**Task brief**
Repeat the stretch of entries below from the line with "Выборы и политтехнологии (91, 1898)" through the line with "губернаторов переизбраться пораньше". Include both ends and add nothing.

**Data shown**

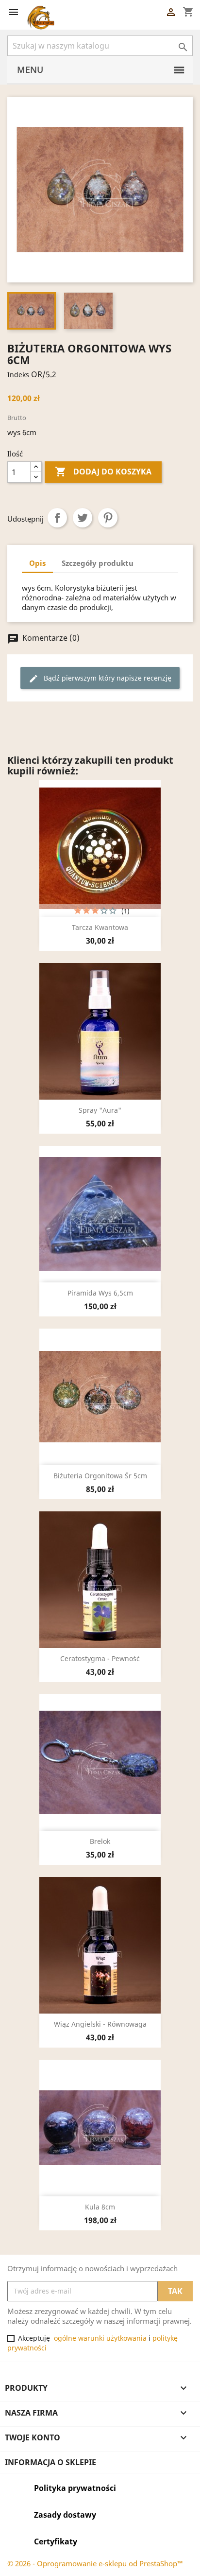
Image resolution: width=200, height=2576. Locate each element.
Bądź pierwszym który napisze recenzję (100, 678)
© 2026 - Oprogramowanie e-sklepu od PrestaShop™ (95, 2563)
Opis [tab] (37, 563)
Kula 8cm (100, 2206)
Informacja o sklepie (50, 2462)
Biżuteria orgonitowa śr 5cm (100, 1475)
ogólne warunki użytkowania (100, 2338)
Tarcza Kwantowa (100, 927)
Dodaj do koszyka (103, 471)
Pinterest (107, 517)
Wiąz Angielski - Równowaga (100, 2024)
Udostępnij (57, 517)
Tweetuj (82, 517)
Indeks (18, 374)
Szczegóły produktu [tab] (97, 563)
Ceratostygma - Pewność (100, 1658)
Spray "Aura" (100, 1110)
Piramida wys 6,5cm (100, 1292)
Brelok (100, 1841)
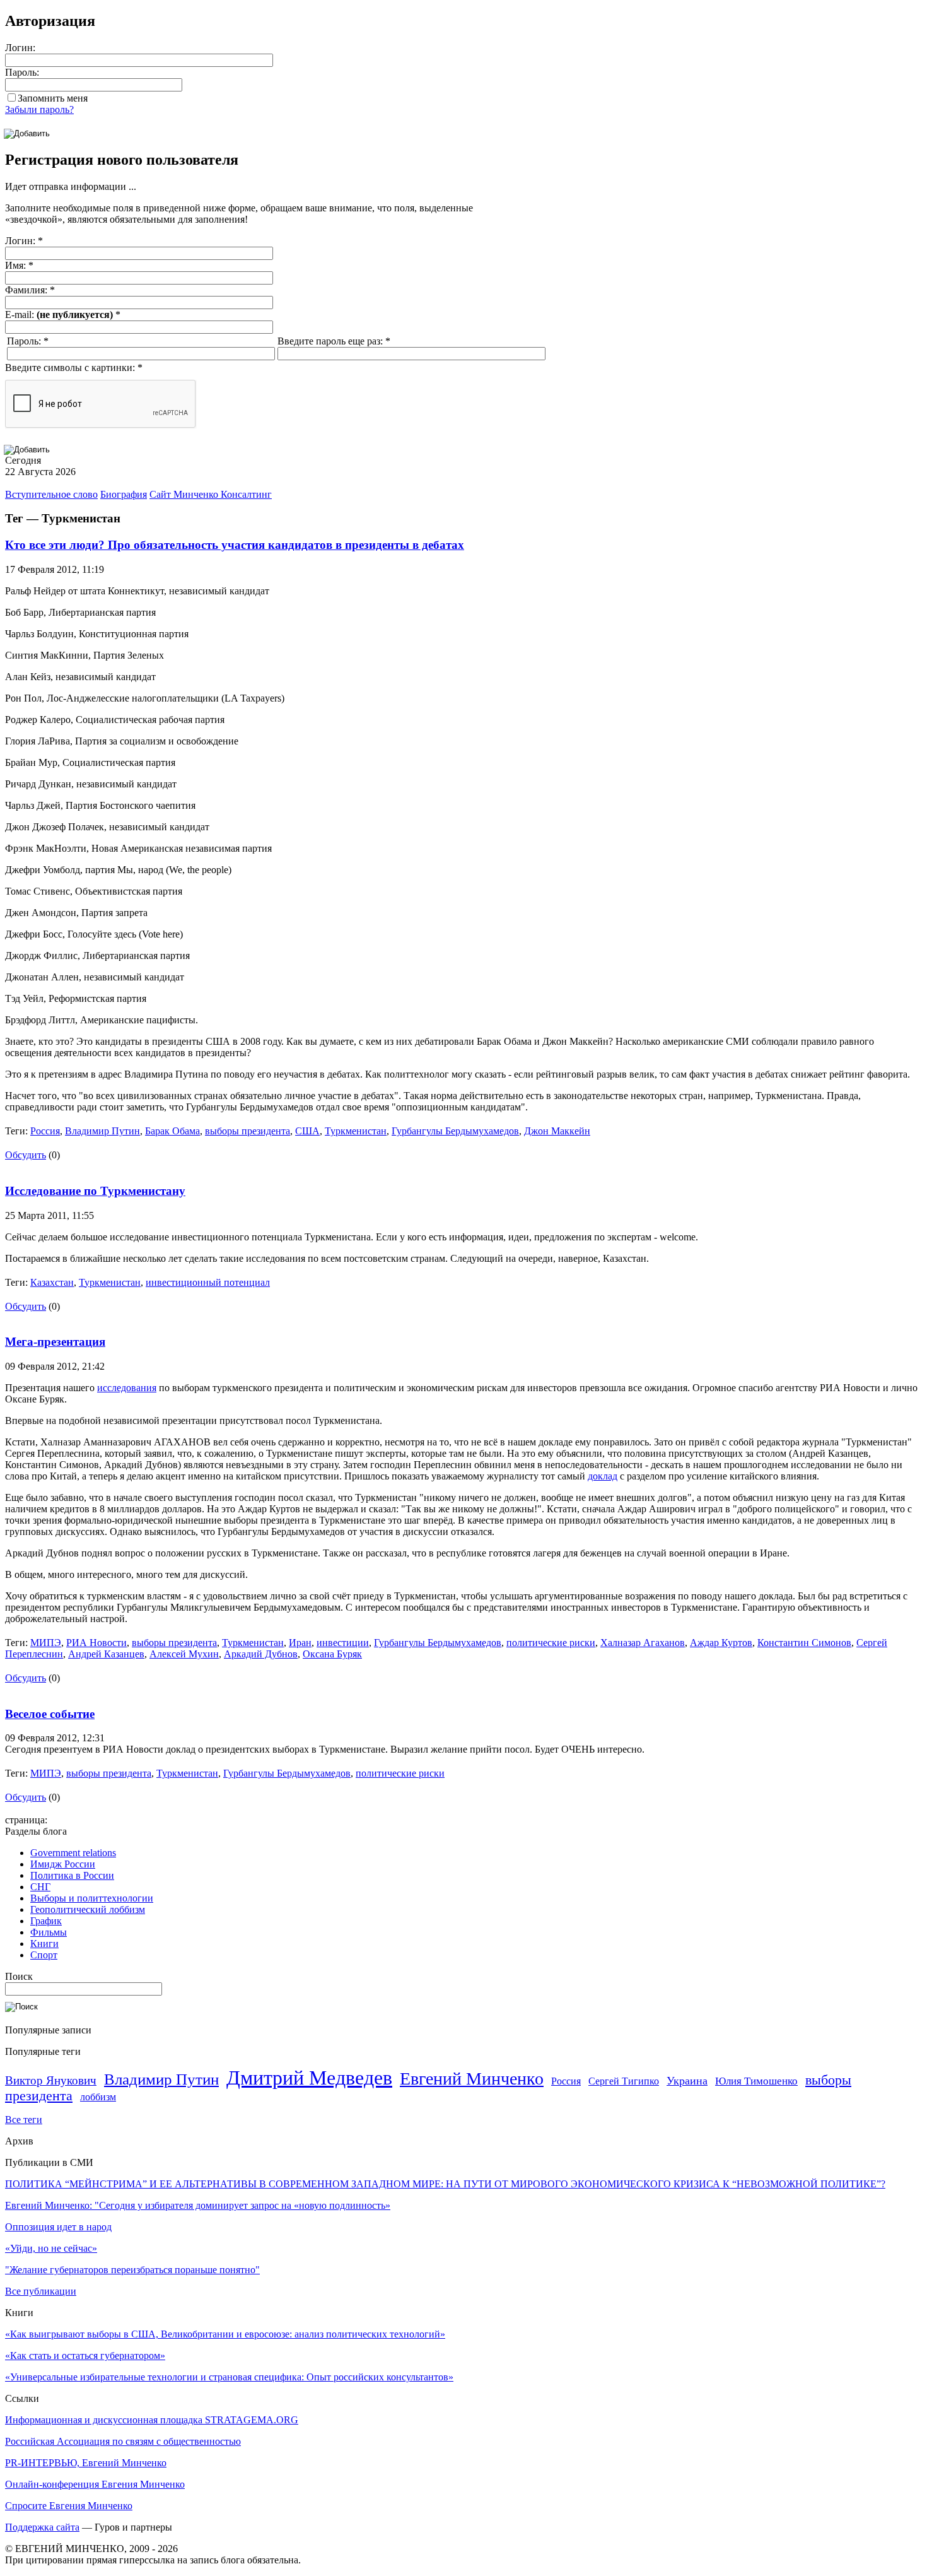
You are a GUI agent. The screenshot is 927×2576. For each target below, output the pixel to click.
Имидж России (62, 1864)
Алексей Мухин (184, 1654)
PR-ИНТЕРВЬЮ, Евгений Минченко (85, 2462)
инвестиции (343, 1642)
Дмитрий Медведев (309, 2077)
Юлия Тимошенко (756, 2081)
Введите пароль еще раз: (333, 341)
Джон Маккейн (557, 1131)
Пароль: (22, 72)
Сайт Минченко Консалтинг (210, 494)
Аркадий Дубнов (261, 1654)
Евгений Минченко (472, 2078)
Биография (123, 494)
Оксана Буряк (332, 1654)
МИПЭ (45, 1642)
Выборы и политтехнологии (91, 1898)
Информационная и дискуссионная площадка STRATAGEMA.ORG (151, 2419)
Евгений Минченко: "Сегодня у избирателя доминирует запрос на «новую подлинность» (197, 2205)
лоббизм (98, 2096)
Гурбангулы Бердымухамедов (455, 1131)
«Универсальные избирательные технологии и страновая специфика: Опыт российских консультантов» (229, 2377)
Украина (687, 2080)
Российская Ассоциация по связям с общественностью (123, 2441)
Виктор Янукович (50, 2080)
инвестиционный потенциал (208, 1282)
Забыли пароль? (39, 109)
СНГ (40, 1886)
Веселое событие (50, 1713)
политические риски (550, 1642)
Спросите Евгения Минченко (68, 2505)
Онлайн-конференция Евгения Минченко (95, 2484)
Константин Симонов (804, 1642)
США (307, 1131)
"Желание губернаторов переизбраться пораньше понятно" (132, 2269)
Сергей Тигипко (623, 2081)
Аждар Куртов (721, 1642)
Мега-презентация (55, 1341)
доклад (602, 1476)
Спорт (43, 1955)
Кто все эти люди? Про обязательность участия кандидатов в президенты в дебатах (234, 544)
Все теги (23, 2119)
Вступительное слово (51, 494)
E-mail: (62, 314)
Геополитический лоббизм (87, 1909)
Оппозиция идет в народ (58, 2226)
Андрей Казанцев (106, 1654)
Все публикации (40, 2291)
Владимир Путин (102, 1131)
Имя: (19, 265)
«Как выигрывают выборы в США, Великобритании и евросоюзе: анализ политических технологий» (225, 2334)
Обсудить (25, 1155)
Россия (45, 1131)
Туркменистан (356, 1131)
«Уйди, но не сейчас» (51, 2248)
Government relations (73, 1852)
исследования (126, 1387)
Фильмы (48, 1932)
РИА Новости (96, 1642)
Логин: (20, 47)
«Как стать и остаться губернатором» (85, 2355)
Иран (300, 1642)
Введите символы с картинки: (74, 367)
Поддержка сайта (42, 2527)
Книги (44, 1943)
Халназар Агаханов (642, 1642)
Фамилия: (30, 290)
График (46, 1920)
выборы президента (247, 1131)
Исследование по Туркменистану (95, 1190)
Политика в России (72, 1875)
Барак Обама (172, 1131)
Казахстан (52, 1282)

**Answer**
Выборы и политтехнологии (91, 1898)
Информационная и дискуссионная площадка STRATAGEMA.ORG (151, 2419)
Евгений Минченко: "Сегодня у избирателя доминирует запрос на «новую подлинность» (197, 2205)
лоббизм (98, 2096)
Гурбангулы Бердымухамедов (455, 1131)
«Универсальные избирательные технологии и страновая специфика: Опыт российских консультантов» (229, 2377)
Украина (687, 2080)
Российская Ассоциация по связям с общественностью (123, 2441)
Виктор Янукович (50, 2080)
инвестиционный потенциал (208, 1282)
Забыли пароль? (39, 109)
СНГ (40, 1886)
Веселое событие (50, 1713)
политические риски (550, 1642)
Спросите Евгения Минченко (68, 2505)
Онлайн-конференция Евгения Минченко (95, 2484)
Константин Симонов (804, 1642)
США (307, 1131)
"Желание губернаторов переизбраться пораньше понятно" (132, 2269)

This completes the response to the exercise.